**TASK TO COMPLETE:**
Excluding pictures, retype exactly the lines from the one with "Open the ランキング menu item" through the end of the records that follow.

**STUDY MATERIAL:**
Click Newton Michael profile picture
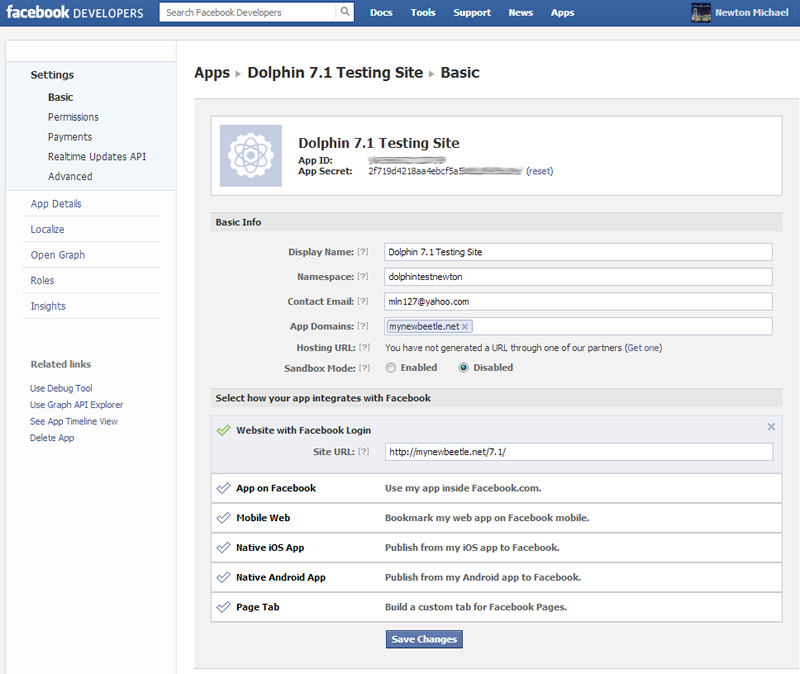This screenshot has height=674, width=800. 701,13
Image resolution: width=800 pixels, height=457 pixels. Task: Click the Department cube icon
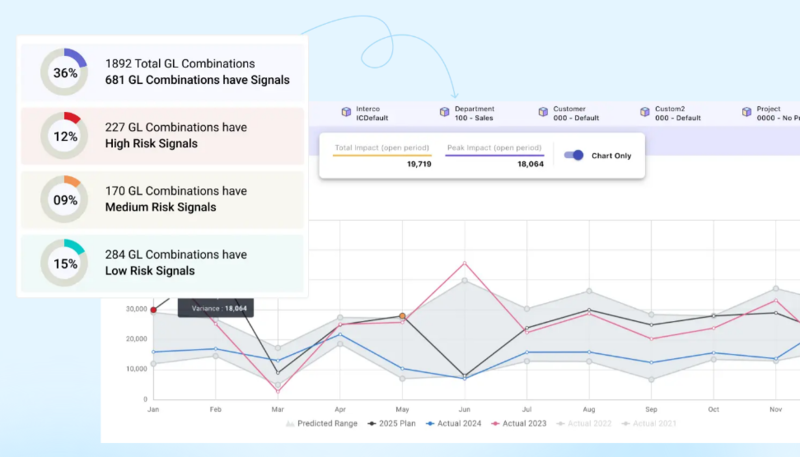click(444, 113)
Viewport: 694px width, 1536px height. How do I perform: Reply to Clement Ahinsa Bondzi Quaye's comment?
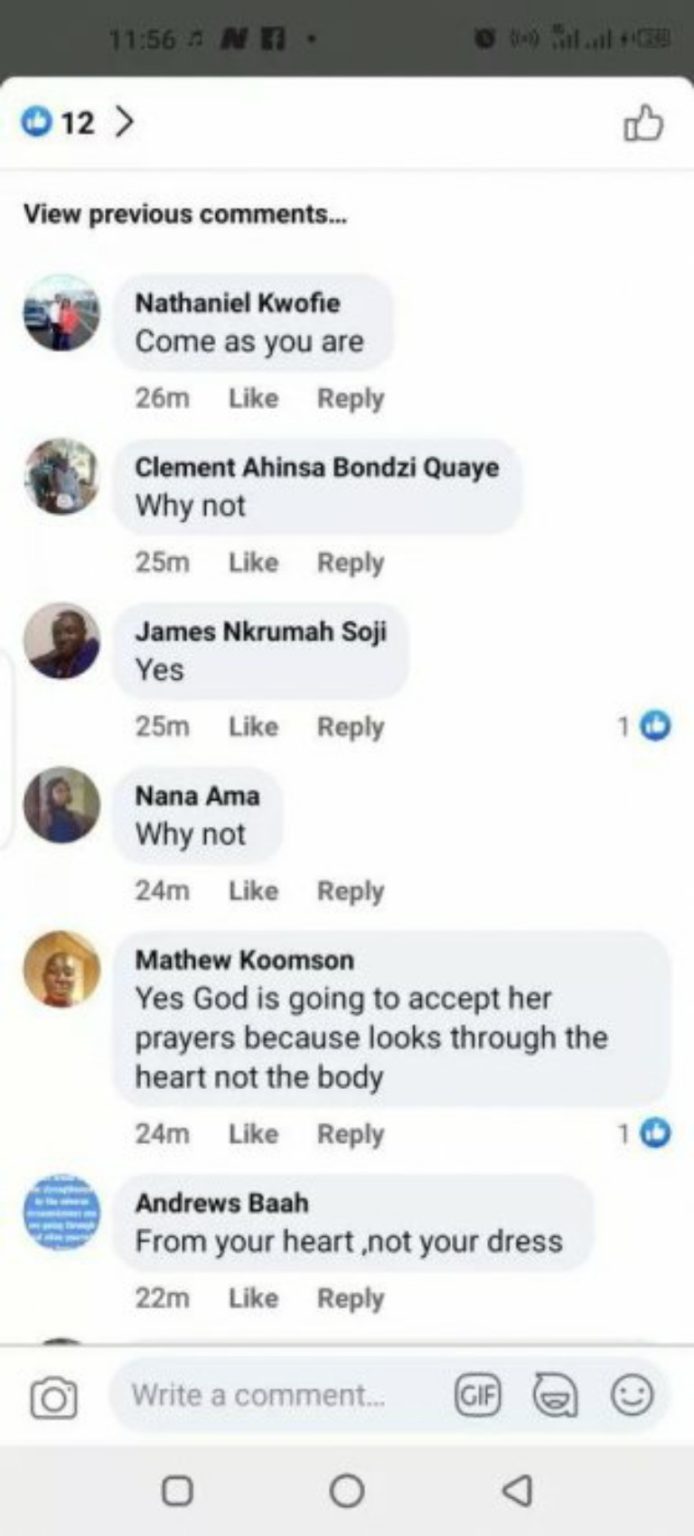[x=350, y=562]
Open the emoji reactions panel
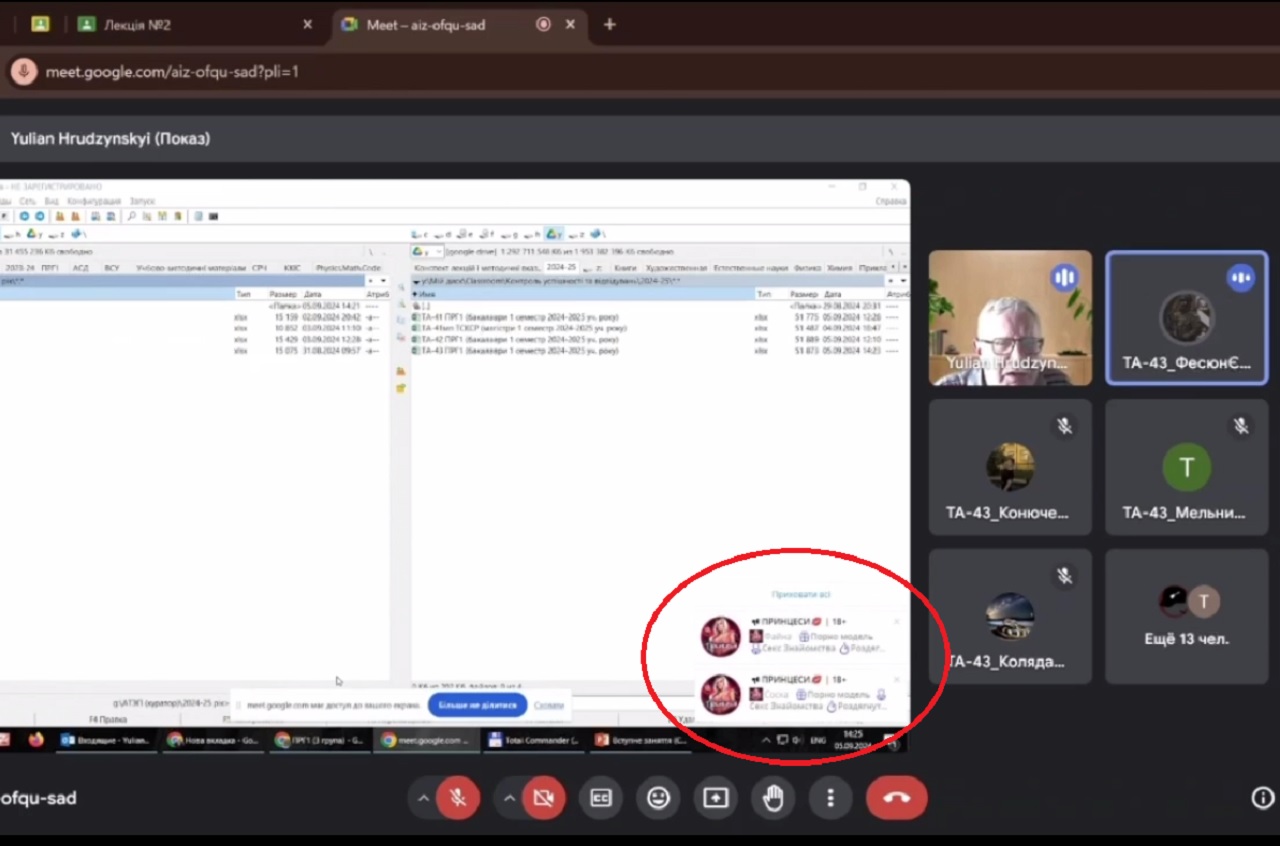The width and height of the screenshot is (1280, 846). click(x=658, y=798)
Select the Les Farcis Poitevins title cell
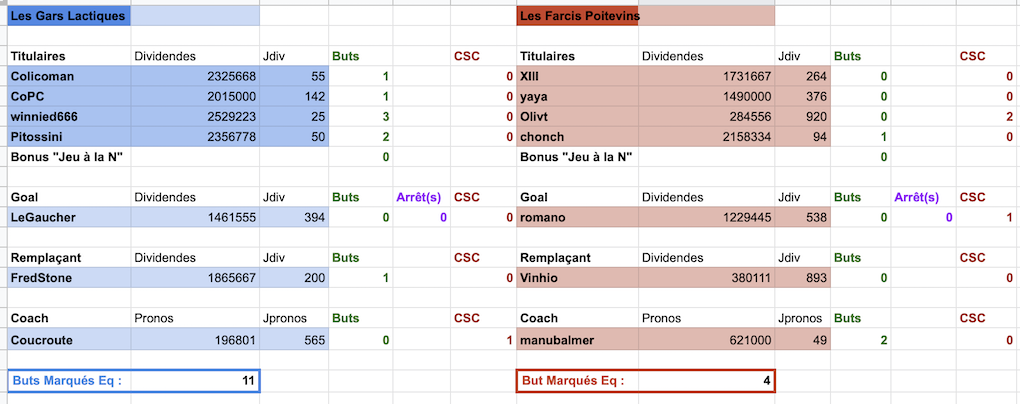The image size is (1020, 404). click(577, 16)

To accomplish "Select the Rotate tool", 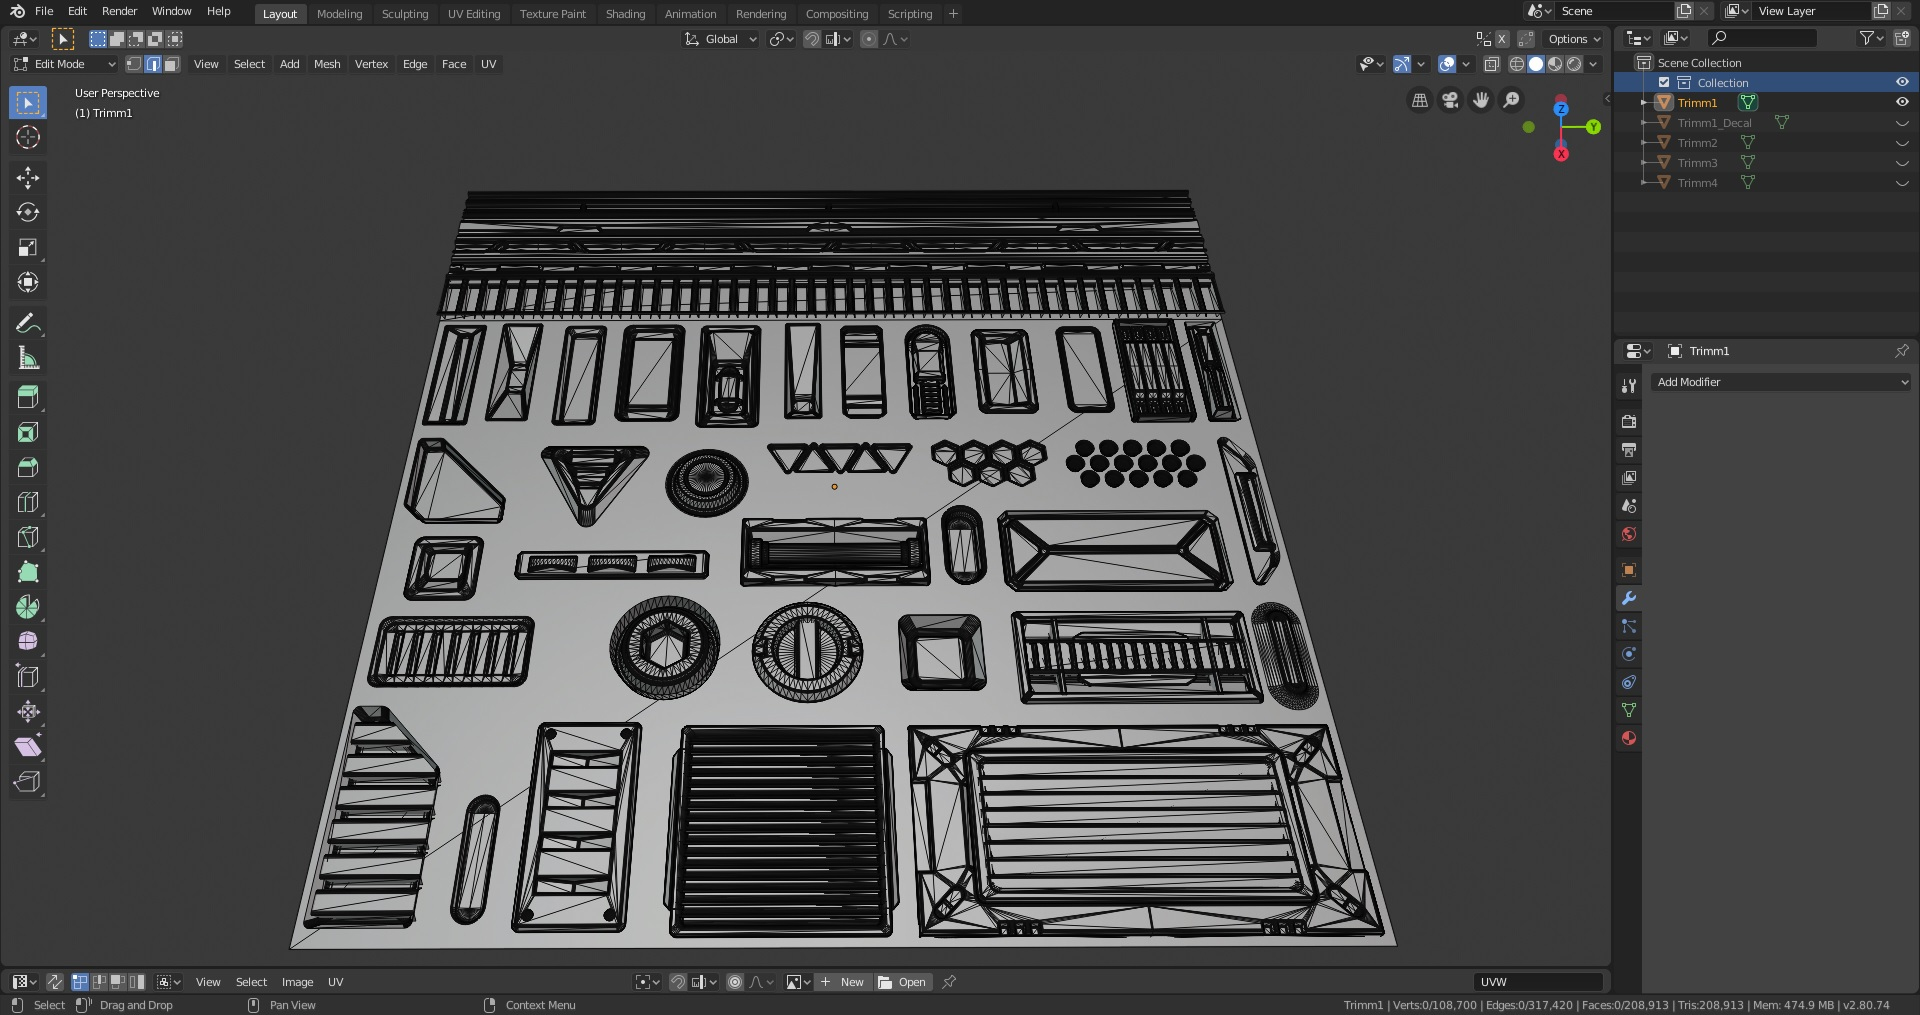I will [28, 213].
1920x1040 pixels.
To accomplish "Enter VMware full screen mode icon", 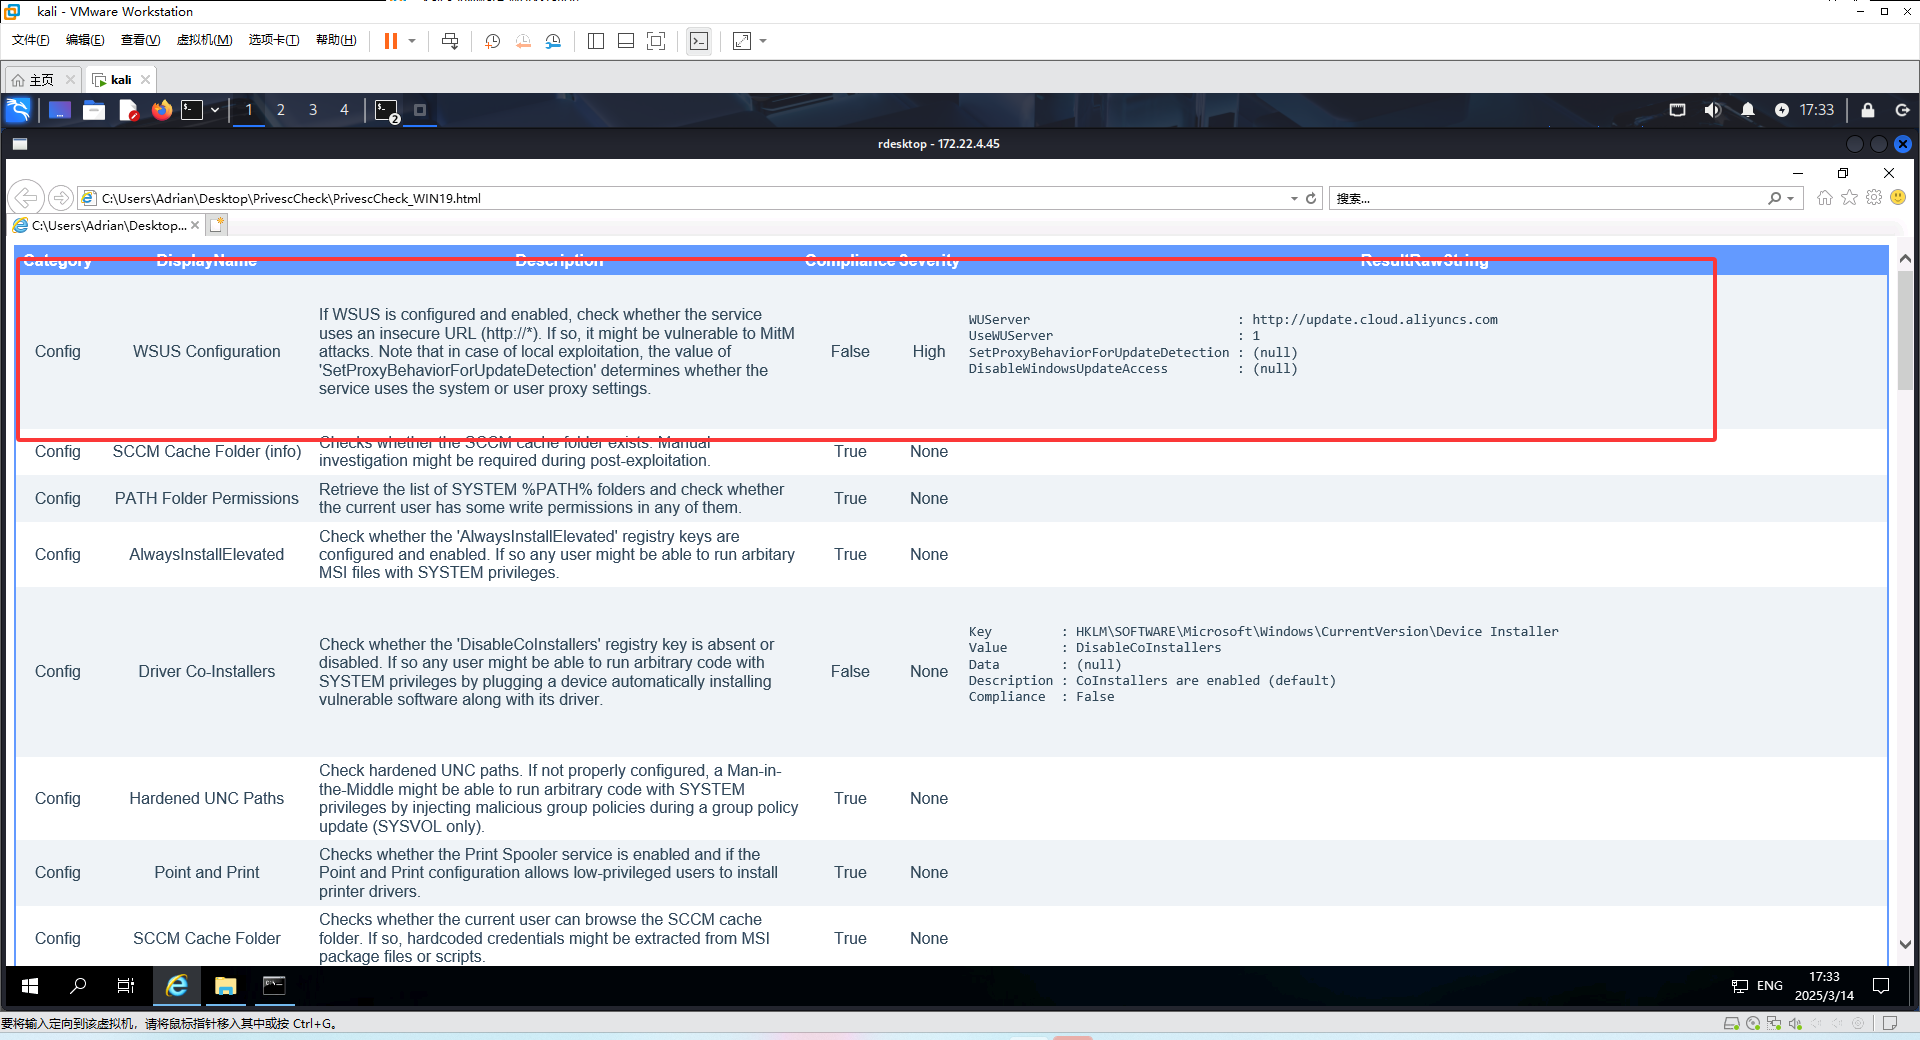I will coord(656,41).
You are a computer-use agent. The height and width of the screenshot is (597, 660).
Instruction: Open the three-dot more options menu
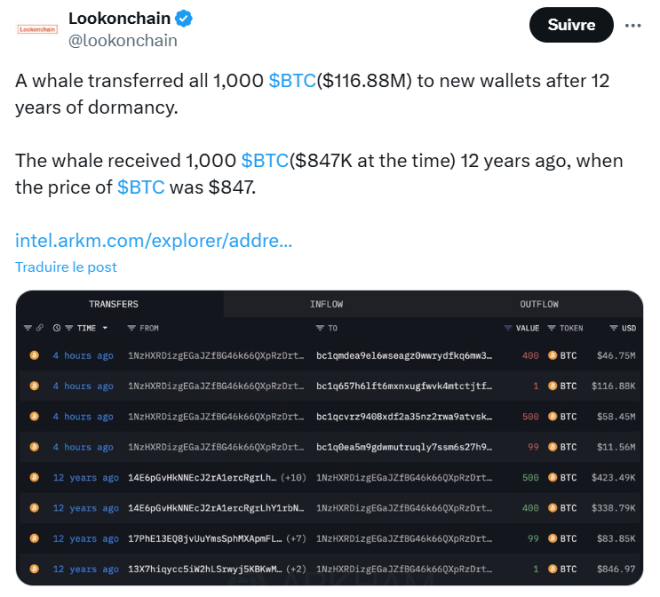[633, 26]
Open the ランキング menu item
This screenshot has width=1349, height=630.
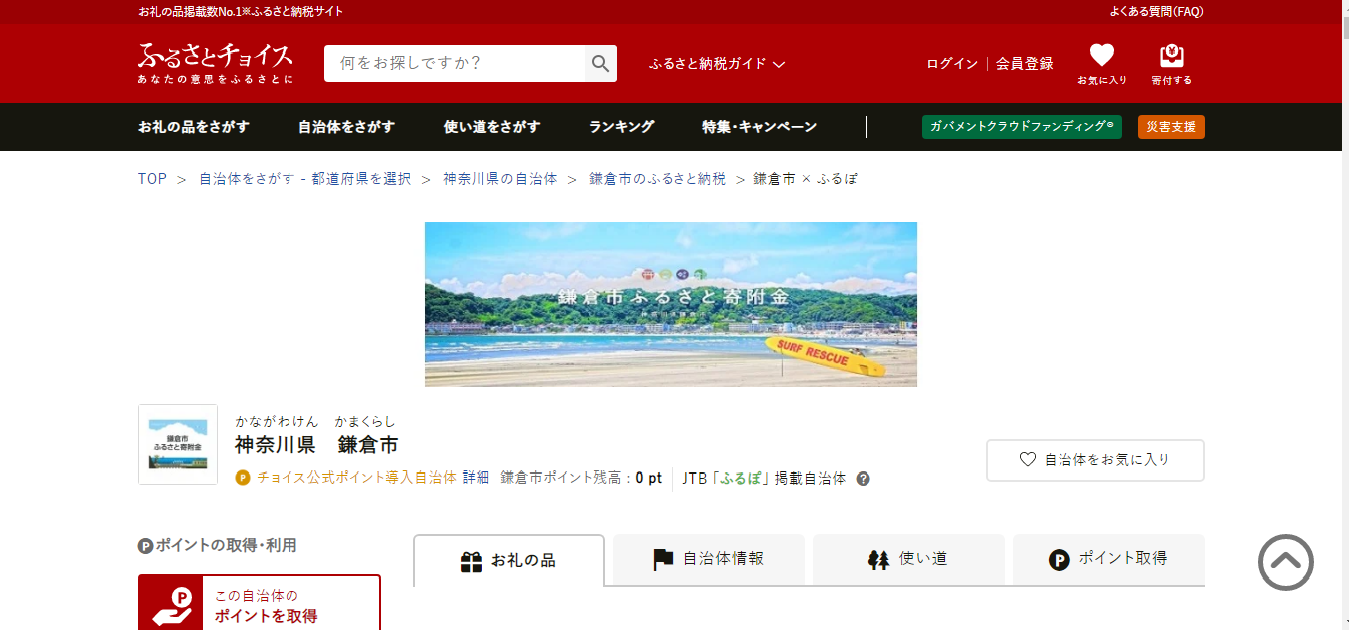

**TASK RESPONSE:**
Open the ランキング menu item
This screenshot has width=1349, height=630.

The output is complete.